_Short exercise_.
Swap "GUI agent" for "screen helper" in the stretch from the start of the rows through the line containing "tap(22, 76)", and give those lines back with nothing else changed.

_Data extract_.
***

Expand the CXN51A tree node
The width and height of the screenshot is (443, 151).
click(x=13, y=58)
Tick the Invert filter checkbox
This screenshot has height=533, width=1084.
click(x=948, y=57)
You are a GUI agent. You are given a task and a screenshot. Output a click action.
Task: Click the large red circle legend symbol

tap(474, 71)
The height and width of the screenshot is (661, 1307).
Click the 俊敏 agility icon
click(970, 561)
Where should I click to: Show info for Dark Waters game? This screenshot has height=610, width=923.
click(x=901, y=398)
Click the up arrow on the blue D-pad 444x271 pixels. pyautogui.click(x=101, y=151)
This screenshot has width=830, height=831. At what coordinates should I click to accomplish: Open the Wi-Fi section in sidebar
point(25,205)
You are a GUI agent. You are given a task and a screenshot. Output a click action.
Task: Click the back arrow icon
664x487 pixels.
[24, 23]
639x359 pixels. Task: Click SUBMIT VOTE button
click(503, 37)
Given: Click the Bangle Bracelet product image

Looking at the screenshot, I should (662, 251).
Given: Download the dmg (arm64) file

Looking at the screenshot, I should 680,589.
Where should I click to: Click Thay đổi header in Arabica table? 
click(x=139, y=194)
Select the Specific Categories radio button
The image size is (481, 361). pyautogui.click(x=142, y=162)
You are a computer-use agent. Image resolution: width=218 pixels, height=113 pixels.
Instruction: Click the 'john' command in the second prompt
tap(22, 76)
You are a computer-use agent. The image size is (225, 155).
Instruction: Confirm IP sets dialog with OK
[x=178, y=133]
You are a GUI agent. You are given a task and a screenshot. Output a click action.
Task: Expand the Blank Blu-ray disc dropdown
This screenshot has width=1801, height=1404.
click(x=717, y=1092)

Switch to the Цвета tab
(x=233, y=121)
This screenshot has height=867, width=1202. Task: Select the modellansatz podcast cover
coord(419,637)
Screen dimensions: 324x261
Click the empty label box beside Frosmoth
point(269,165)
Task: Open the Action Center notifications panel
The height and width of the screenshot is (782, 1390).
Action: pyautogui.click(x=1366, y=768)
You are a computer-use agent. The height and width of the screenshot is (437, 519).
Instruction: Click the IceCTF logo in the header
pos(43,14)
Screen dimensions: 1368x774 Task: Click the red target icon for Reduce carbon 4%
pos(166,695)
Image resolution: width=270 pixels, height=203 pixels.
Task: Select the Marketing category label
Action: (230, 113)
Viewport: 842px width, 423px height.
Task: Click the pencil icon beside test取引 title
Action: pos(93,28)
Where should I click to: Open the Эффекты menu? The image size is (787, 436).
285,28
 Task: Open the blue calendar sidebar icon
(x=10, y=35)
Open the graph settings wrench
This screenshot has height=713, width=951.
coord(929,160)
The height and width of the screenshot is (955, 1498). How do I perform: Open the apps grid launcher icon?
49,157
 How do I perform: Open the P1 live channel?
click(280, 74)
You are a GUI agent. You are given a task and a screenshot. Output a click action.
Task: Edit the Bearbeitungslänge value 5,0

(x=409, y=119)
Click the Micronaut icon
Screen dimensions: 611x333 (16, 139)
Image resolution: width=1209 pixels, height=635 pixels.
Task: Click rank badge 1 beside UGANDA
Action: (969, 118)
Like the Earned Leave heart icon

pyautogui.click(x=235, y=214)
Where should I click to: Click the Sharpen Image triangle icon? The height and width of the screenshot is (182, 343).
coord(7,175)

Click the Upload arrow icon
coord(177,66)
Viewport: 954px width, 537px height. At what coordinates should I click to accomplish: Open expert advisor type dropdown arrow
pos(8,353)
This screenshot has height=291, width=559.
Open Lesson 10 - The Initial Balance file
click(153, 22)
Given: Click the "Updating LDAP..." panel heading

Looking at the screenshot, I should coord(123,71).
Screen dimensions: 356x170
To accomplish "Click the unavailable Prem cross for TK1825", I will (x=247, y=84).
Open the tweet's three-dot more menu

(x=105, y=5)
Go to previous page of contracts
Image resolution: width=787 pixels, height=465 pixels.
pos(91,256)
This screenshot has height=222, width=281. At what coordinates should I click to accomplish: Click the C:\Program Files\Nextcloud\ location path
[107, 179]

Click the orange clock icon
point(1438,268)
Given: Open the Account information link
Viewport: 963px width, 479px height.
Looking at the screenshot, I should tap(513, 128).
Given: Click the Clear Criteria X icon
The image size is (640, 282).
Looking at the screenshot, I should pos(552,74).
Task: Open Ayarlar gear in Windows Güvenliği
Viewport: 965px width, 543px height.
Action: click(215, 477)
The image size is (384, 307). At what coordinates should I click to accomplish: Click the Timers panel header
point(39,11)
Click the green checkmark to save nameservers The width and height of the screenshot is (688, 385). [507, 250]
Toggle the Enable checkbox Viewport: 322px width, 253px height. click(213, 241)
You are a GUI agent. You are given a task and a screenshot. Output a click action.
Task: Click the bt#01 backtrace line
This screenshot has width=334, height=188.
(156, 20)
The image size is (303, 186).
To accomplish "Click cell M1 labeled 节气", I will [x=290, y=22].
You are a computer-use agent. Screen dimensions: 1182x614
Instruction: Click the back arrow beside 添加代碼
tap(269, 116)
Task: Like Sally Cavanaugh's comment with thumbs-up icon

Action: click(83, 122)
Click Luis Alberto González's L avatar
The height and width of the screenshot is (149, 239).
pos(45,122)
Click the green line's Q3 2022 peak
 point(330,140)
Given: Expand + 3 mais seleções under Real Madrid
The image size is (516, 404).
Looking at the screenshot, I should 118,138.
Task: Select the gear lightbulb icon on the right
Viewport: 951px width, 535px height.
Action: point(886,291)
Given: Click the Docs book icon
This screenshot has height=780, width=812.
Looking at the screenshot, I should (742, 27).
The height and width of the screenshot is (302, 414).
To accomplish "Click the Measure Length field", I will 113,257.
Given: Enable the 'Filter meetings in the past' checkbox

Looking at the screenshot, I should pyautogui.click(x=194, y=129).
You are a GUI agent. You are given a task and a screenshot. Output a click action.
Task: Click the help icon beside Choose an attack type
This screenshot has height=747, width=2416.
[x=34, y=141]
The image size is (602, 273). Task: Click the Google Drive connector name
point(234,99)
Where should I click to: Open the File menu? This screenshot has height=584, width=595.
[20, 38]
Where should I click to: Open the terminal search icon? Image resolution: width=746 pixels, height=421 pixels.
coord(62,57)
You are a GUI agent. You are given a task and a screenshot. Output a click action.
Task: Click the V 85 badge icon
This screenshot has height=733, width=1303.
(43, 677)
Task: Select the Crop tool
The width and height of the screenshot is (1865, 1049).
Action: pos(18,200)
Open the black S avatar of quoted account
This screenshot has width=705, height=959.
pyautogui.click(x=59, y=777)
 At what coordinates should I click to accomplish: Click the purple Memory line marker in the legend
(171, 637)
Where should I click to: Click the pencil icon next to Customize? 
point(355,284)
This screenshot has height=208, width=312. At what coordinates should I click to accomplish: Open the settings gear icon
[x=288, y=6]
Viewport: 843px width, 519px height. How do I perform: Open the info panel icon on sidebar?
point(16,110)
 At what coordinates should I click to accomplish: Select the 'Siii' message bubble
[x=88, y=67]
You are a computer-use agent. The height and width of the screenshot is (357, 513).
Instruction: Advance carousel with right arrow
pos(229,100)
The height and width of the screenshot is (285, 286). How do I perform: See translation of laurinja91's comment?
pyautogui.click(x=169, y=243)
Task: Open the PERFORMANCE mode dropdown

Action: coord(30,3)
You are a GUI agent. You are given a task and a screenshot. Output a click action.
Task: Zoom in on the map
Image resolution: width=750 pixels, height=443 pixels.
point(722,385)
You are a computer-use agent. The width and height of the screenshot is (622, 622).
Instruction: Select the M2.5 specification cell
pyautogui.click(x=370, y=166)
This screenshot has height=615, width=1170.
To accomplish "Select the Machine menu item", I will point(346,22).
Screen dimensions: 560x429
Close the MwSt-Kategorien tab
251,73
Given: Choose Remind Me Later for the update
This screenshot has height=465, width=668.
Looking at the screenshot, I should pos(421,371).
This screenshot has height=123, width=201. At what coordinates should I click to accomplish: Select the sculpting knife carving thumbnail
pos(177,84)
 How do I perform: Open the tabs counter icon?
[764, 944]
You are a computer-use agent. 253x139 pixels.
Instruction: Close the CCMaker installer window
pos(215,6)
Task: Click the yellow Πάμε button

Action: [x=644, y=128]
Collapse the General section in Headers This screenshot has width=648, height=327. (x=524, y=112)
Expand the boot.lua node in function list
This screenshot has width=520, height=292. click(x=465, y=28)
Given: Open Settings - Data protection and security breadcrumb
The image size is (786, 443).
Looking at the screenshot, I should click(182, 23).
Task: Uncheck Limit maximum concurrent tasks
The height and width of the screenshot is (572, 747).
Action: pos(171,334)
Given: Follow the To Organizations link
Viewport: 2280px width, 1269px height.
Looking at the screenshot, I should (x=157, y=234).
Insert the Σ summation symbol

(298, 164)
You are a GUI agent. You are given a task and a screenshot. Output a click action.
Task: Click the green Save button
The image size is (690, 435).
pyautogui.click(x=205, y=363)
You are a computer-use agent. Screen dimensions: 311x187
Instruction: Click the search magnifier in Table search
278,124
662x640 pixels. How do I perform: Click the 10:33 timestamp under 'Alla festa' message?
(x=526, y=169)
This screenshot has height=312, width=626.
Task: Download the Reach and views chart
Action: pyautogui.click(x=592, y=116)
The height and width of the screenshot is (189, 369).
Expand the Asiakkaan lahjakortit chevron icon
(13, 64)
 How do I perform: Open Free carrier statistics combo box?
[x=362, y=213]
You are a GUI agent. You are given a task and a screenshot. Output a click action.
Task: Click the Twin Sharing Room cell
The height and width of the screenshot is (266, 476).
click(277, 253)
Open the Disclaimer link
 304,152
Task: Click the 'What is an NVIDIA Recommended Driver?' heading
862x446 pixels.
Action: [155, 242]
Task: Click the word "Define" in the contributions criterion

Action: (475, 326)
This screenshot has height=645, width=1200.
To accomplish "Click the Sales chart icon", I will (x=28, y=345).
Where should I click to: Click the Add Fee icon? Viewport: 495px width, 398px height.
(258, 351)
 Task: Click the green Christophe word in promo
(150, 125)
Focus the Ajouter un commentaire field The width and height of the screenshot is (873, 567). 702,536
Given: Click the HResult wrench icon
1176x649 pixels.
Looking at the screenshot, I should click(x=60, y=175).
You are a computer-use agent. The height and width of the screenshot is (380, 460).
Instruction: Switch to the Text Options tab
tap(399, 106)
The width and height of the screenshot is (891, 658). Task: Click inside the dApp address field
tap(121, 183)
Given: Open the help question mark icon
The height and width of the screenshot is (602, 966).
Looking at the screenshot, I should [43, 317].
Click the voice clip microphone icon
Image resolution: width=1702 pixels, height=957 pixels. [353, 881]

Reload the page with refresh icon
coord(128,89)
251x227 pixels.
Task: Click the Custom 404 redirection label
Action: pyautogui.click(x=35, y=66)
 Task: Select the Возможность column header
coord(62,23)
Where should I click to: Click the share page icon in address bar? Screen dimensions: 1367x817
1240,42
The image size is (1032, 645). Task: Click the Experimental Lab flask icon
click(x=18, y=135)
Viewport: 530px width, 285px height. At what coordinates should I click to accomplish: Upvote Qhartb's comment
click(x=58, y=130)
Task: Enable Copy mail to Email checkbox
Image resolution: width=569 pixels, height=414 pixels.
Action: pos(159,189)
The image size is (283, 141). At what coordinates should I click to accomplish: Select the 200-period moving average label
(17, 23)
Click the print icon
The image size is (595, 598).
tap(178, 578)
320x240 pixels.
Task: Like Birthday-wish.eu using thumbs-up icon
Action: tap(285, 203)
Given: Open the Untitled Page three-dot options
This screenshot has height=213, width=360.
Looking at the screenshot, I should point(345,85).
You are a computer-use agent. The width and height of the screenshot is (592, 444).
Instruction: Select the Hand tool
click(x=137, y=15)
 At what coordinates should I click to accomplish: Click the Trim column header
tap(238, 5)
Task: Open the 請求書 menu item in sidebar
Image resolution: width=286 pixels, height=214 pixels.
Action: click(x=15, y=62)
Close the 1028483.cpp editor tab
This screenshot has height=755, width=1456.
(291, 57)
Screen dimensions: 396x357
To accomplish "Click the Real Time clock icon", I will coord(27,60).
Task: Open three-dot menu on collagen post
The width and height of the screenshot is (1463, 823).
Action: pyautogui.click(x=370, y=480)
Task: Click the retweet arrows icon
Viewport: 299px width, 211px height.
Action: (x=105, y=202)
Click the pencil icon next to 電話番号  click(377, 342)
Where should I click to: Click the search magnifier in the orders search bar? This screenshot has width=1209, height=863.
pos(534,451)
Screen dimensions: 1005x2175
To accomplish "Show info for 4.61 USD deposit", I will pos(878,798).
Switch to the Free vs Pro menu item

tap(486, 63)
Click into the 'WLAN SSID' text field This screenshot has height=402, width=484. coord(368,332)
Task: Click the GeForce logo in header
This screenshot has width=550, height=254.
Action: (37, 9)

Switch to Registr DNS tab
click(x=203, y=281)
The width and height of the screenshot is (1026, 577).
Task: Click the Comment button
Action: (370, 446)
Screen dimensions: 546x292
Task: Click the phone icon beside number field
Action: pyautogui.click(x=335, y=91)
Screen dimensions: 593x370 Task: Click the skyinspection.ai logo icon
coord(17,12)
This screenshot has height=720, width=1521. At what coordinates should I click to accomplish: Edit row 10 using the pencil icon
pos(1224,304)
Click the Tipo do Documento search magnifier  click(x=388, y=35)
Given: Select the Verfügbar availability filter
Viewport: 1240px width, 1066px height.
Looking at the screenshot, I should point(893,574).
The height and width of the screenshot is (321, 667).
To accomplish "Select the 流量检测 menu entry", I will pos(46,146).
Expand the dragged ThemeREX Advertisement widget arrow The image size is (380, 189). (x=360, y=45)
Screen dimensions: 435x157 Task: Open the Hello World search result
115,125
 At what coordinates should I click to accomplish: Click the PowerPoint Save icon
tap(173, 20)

***

_Output_.
Expand the CXN51A tree node
The width and height of the screenshot is (443, 151).
click(x=13, y=58)
Tick the Invert filter checkbox
This screenshot has height=533, width=1084.
click(x=948, y=57)
You are a screen helper. You are given a task and a screenshot. Output a click action.
Task: Click the large red circle legend symbol

tap(474, 71)
The height and width of the screenshot is (661, 1307).
Click the 俊敏 agility icon
click(970, 561)
Where should I click to: Show info for Dark Waters game? This screenshot has height=610, width=923.
click(x=901, y=398)
Click the up arrow on the blue D-pad 444x271 pixels. pyautogui.click(x=101, y=151)
This screenshot has width=830, height=831. At what coordinates should I click to accomplish: Open the Wi-Fi section in sidebar
point(25,205)
You are a screen helper. You are given a task and a screenshot. Output a click action.
Task: Click the back arrow icon
664x487 pixels.
[24, 23]
639x359 pixels. Task: Click SUBMIT VOTE button
click(503, 37)
Given: Click the Bangle Bracelet product image

Looking at the screenshot, I should (662, 251).
Given: Download the dmg (arm64) file

Looking at the screenshot, I should 680,589.
Where should I click to: Click Thay đổi header in Arabica table? 
click(x=139, y=194)
Select the Specific Categories radio button
The image size is (481, 361). pyautogui.click(x=142, y=162)
You are a computer-use agent. Image resolution: width=218 pixels, height=113 pixels.
Instruction: Click the 'john' command in the second prompt
tap(22, 76)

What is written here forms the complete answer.